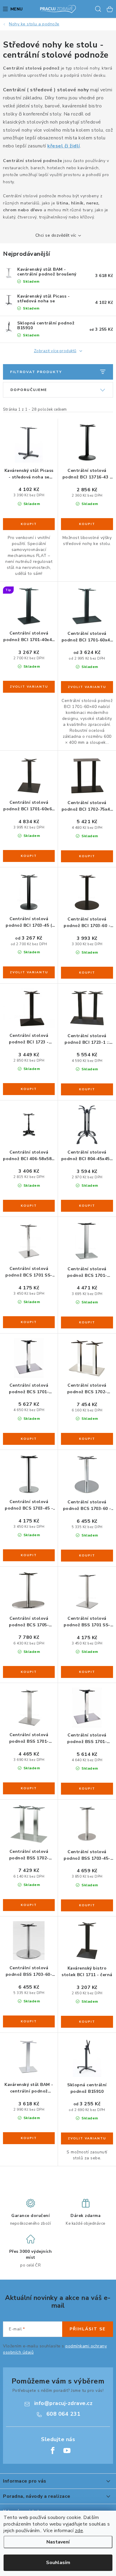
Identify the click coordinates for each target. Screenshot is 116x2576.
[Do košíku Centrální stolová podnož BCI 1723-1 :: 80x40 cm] (87, 1089)
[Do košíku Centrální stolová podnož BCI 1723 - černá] (29, 1089)
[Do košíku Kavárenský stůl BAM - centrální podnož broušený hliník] (29, 2138)
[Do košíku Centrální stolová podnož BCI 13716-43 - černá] (87, 524)
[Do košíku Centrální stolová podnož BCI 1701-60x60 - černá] (29, 856)
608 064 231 (63, 2414)
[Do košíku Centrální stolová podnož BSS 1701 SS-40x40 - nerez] (87, 1672)
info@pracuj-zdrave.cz (63, 2403)
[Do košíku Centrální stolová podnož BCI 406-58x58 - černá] (29, 1206)
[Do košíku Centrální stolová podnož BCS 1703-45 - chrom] (29, 1555)
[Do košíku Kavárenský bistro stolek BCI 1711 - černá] (87, 2022)
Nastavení (58, 2542)
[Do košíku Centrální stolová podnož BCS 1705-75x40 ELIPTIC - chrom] (29, 1672)
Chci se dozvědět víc (55, 235)
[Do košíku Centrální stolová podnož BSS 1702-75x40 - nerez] (29, 1905)
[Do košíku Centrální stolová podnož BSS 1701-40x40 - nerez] (29, 1788)
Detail (29, 687)
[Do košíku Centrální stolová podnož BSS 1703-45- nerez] (87, 1905)
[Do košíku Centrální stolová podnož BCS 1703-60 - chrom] (87, 1556)
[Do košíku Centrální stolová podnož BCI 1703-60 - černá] (87, 973)
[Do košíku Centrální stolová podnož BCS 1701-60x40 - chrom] (29, 1439)
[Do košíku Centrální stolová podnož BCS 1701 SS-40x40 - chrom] (29, 1322)
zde (79, 2530)
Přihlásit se (88, 2329)
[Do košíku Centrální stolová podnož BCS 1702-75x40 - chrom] (87, 1439)
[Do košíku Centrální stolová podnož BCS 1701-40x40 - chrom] (87, 1322)
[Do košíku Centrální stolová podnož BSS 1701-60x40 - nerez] (87, 1789)
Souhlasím (58, 2562)
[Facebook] (52, 2450)
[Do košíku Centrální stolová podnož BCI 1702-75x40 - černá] (87, 856)
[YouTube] (66, 2450)
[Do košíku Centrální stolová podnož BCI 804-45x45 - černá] (87, 1206)
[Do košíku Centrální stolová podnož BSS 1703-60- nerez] (29, 2021)
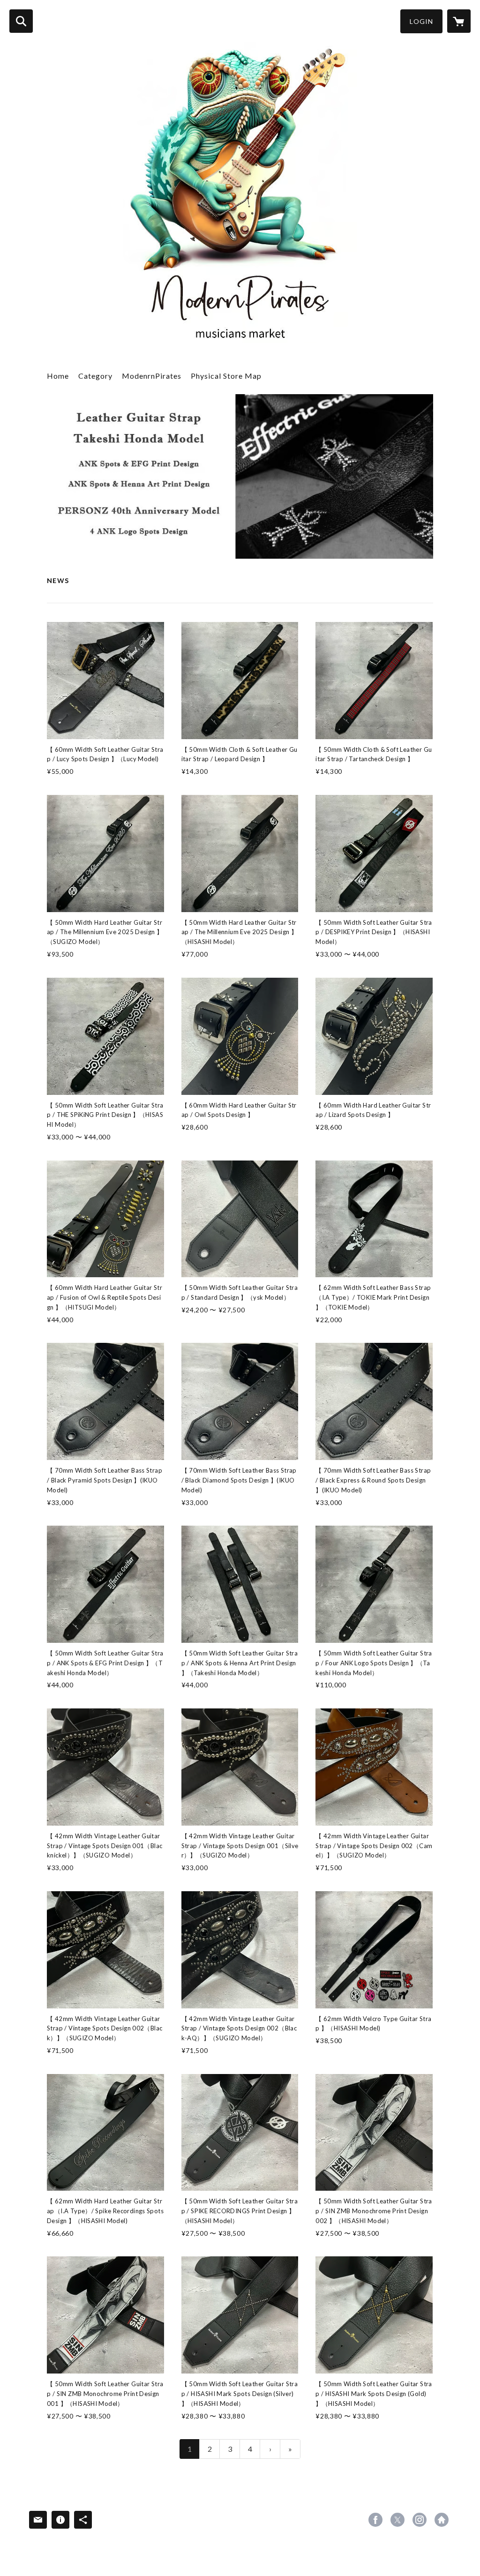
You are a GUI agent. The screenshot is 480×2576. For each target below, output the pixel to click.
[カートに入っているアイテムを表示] (459, 21)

########################################

ABOUT THIS EXERCISE: I'd like the lines above from the one with "zde (79, 2530)" up to and including the one with "[Do košíku Centrální stolová podnož BCI 804-45x45" copied exactly, with no other lines.

RESULT OF THE TASK:
zde (79, 2530)
Přihlásit se (88, 2329)
[Do košíku Centrální stolová podnož BCS 1702-75x40 - chrom] (87, 1439)
[Do košíku Centrální stolová podnož BCS 1701-40x40 - chrom] (87, 1322)
[Do košíku Centrální stolová podnož BSS 1701-60x40 - nerez] (87, 1789)
Souhlasím (58, 2562)
[Facebook] (52, 2450)
[Do košíku Centrální stolová podnož BCI 1702-75x40 - černá] (87, 856)
[YouTube] (66, 2450)
[Do košíku Centrální stolová podnož BCI 804-45x45 - černá] (87, 1206)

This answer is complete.